* _YOUR INSTRUCTIONS_
Copy the passage on early Arabic script word for word, between "Robert Hoyland argues" and "convert Arab tribes.", inclusive.

Robert Hoyland argues against Luxenberg's thesis that Syro-Aramaic language was prevalent in the Hijaz during the time of the Quran's inception, finding Arabic script on funerary text, building text inscriptions,  graffiti, stone inscriptions of that era in the area. He further argues that Arabic evolved from Nabataean Aramaic script not Syriac. He concludes that Arabic was widely written, was used for sacred expression and literary expression, and was widely spoken in the Middle East by the seventh century CE. He proposes that "the rise of an Arabic script in the sixth century" was likely the work of "Arab tribes allied to Rome" and Christian missionaries working to convert Arab tribes.

* _RECORD LIST_

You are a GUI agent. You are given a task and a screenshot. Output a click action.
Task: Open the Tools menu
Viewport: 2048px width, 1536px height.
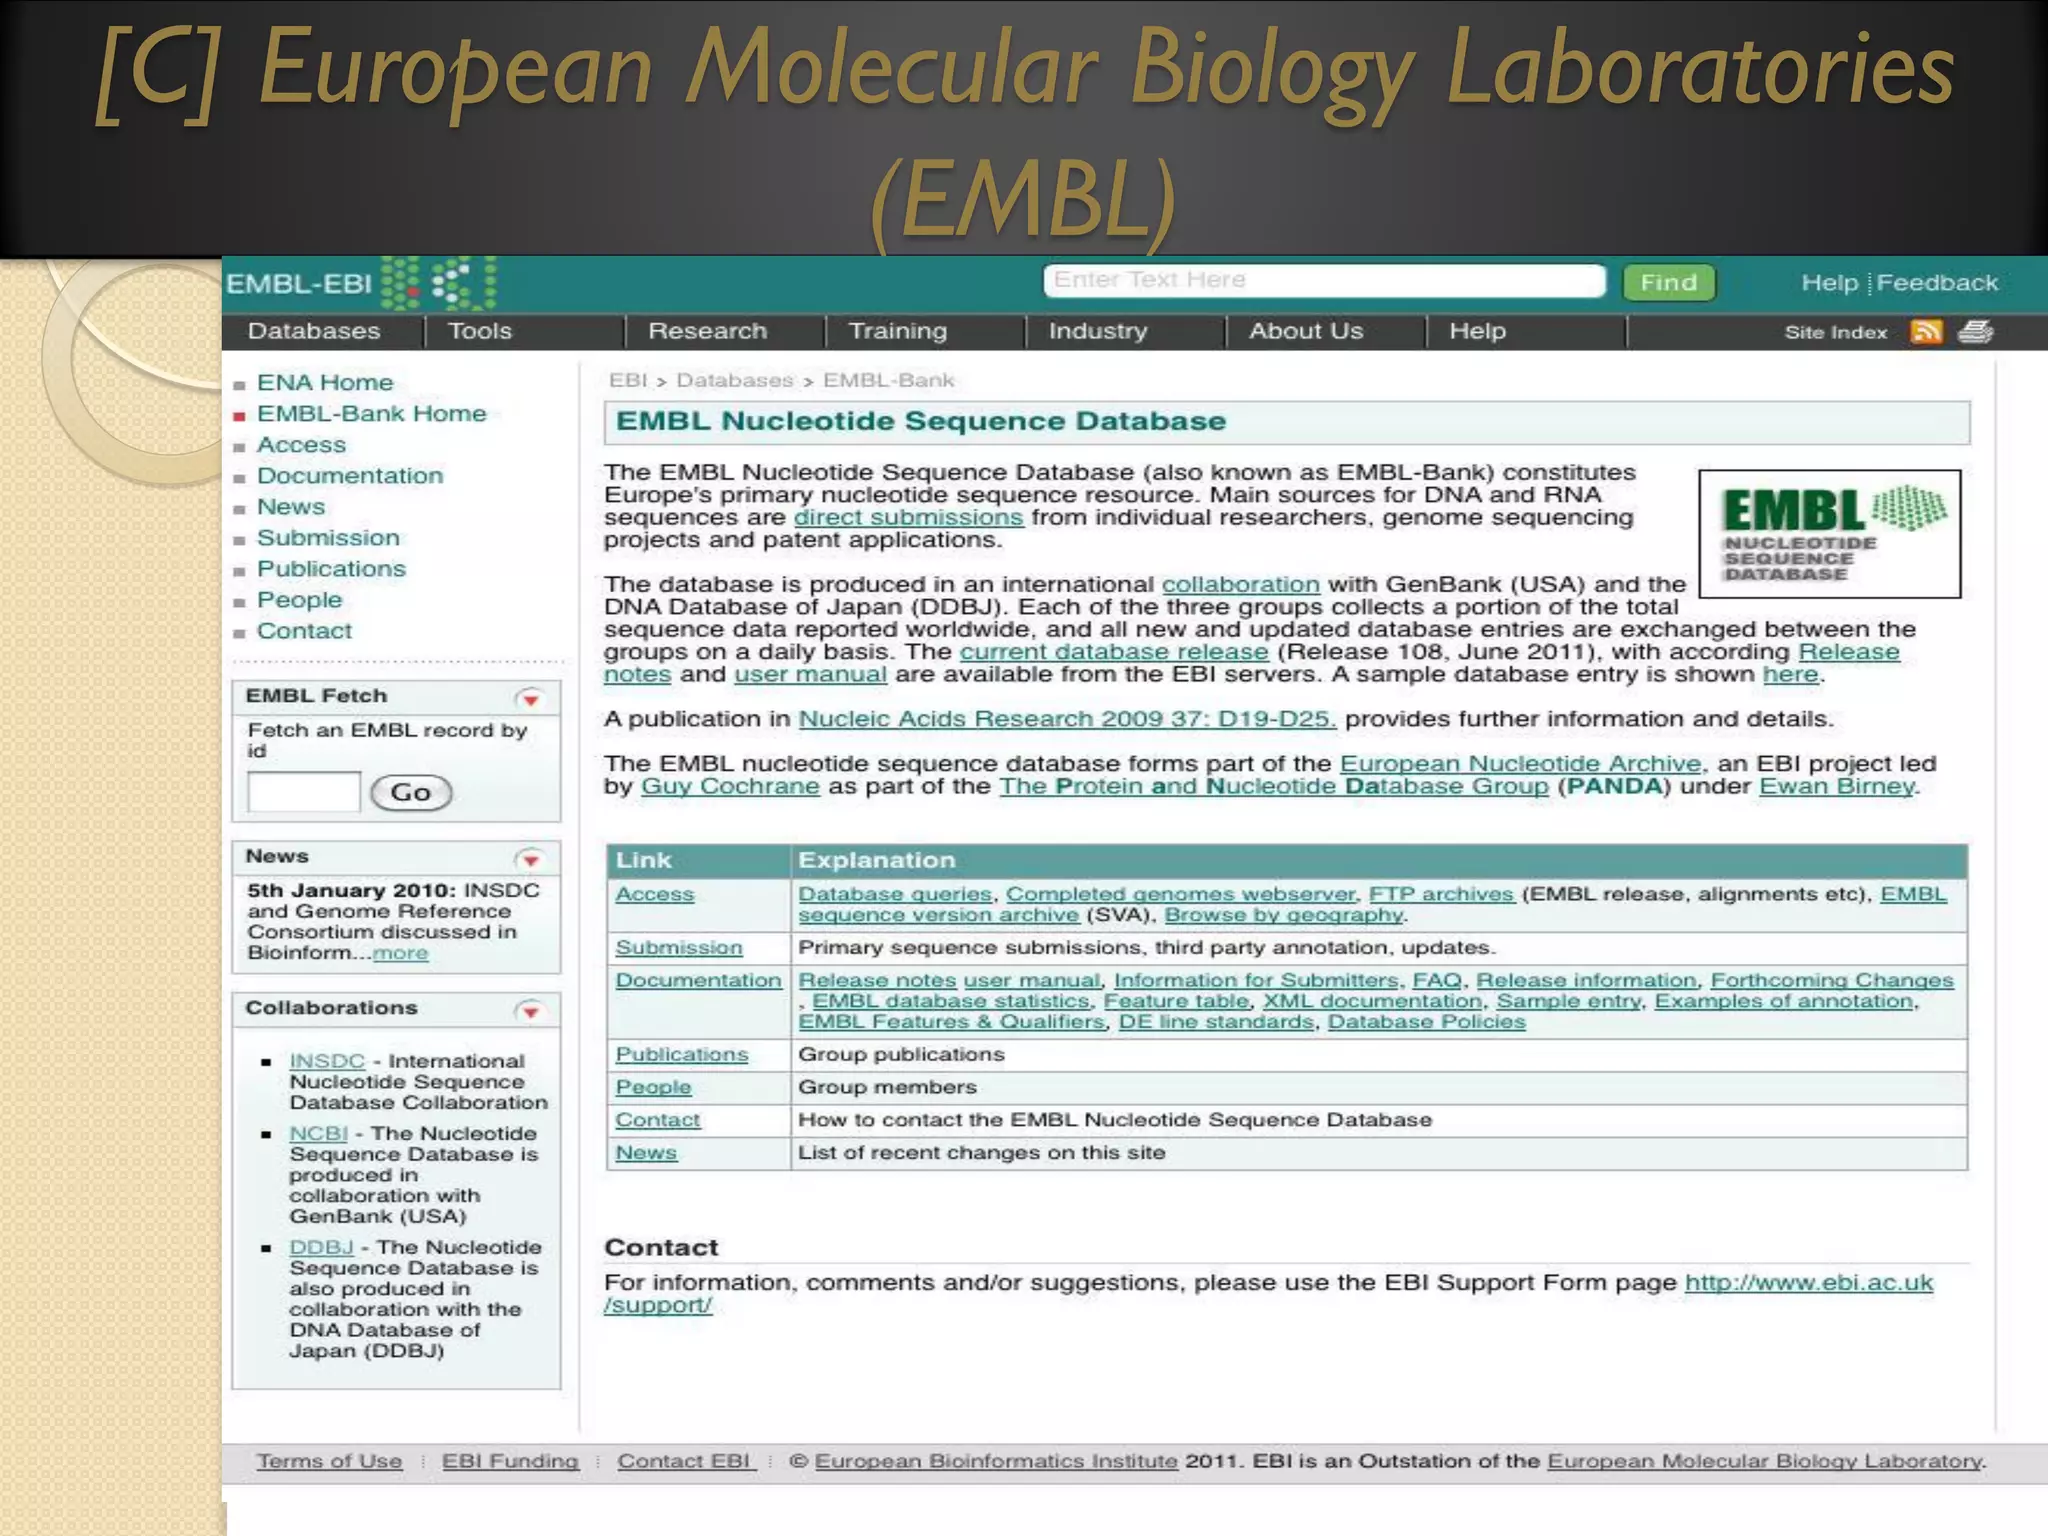pos(479,331)
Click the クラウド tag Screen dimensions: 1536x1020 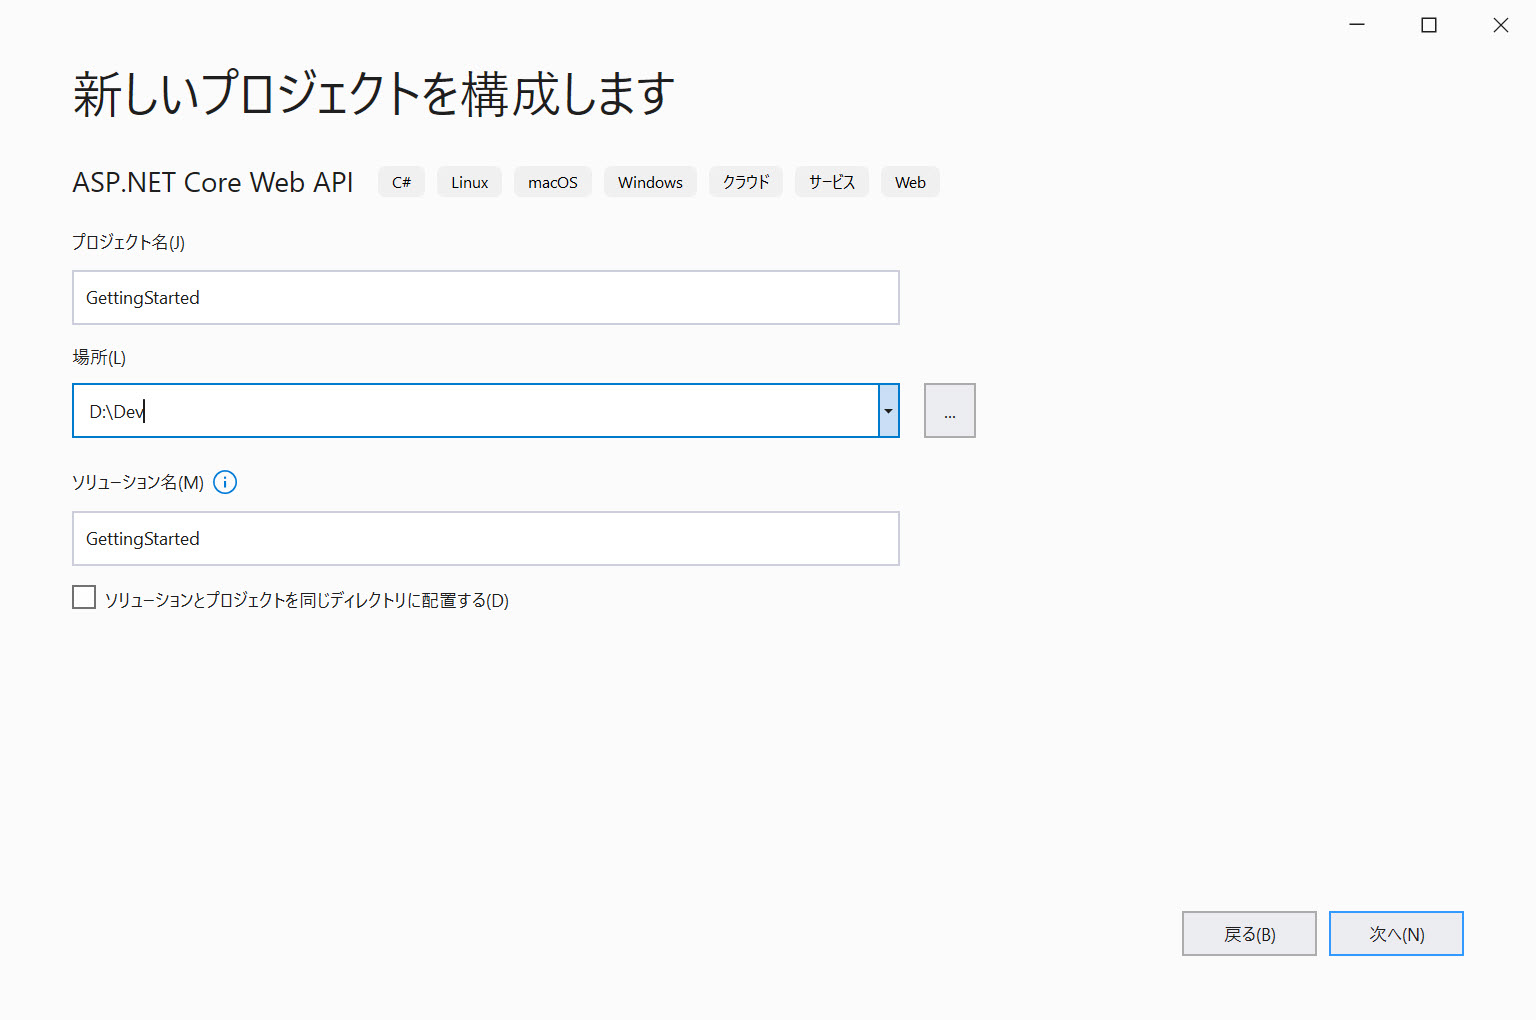(x=746, y=182)
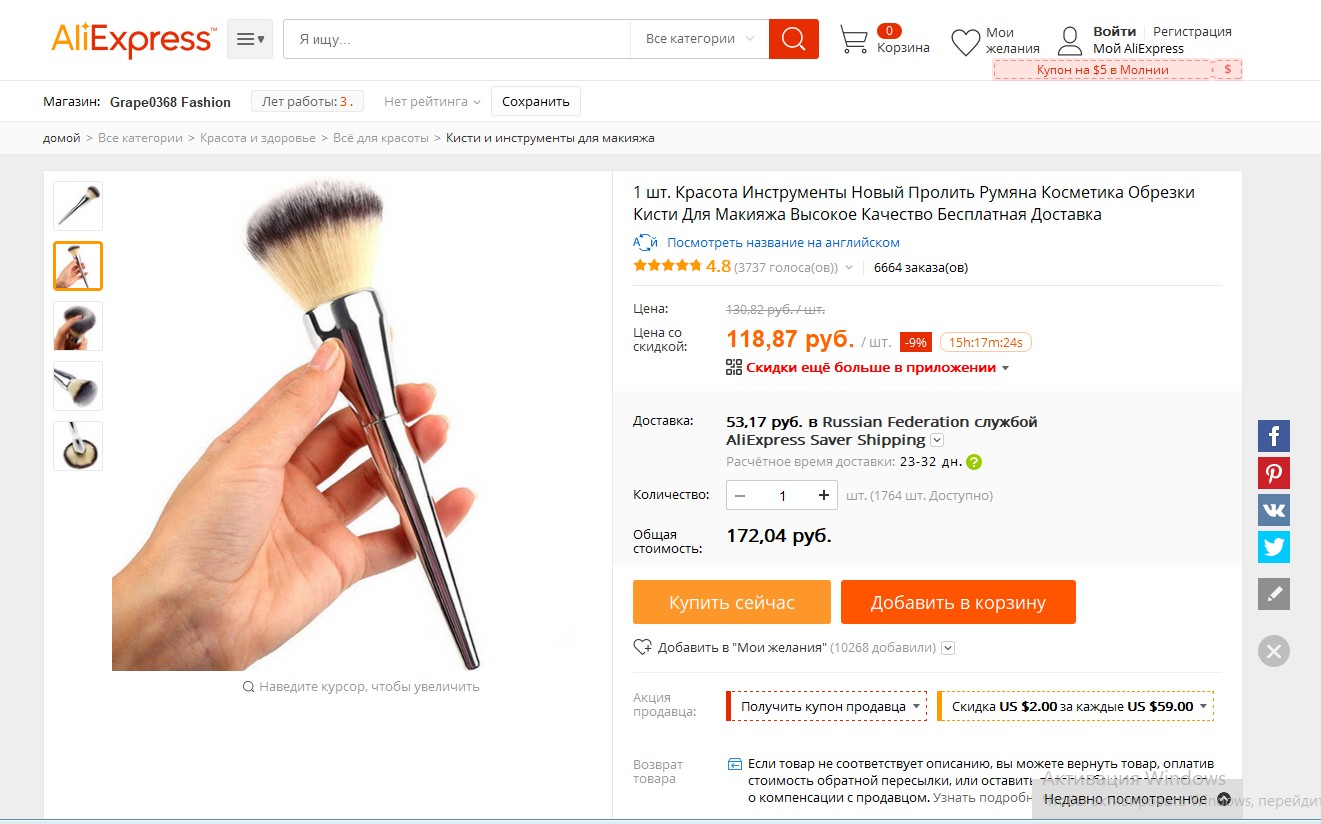The width and height of the screenshot is (1321, 824).
Task: Open the Все категории search dropdown
Action: point(699,39)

* _WRITTEN RESPONSE_
Robert Hoyland argues against Luxenberg's thesis that Syro-Aramaic language was prevalent in the Hijaz during the time of the Quran's inception, finding Arabic script on funerary text, building text inscriptions,  graffiti, stone inscriptions of that era in the area. He further argues that Arabic evolved from Nabataean Aramaic script not Syriac. He concludes that Arabic was widely written, was used for sacred expression and literary expression, and was widely spoken in the Middle East by the seventh century CE. He proposes that "the rise of an Arabic script in the sixth century" was likely the work of "Arab tribes allied to Rome" and Christian missionaries working to convert Arab tribes.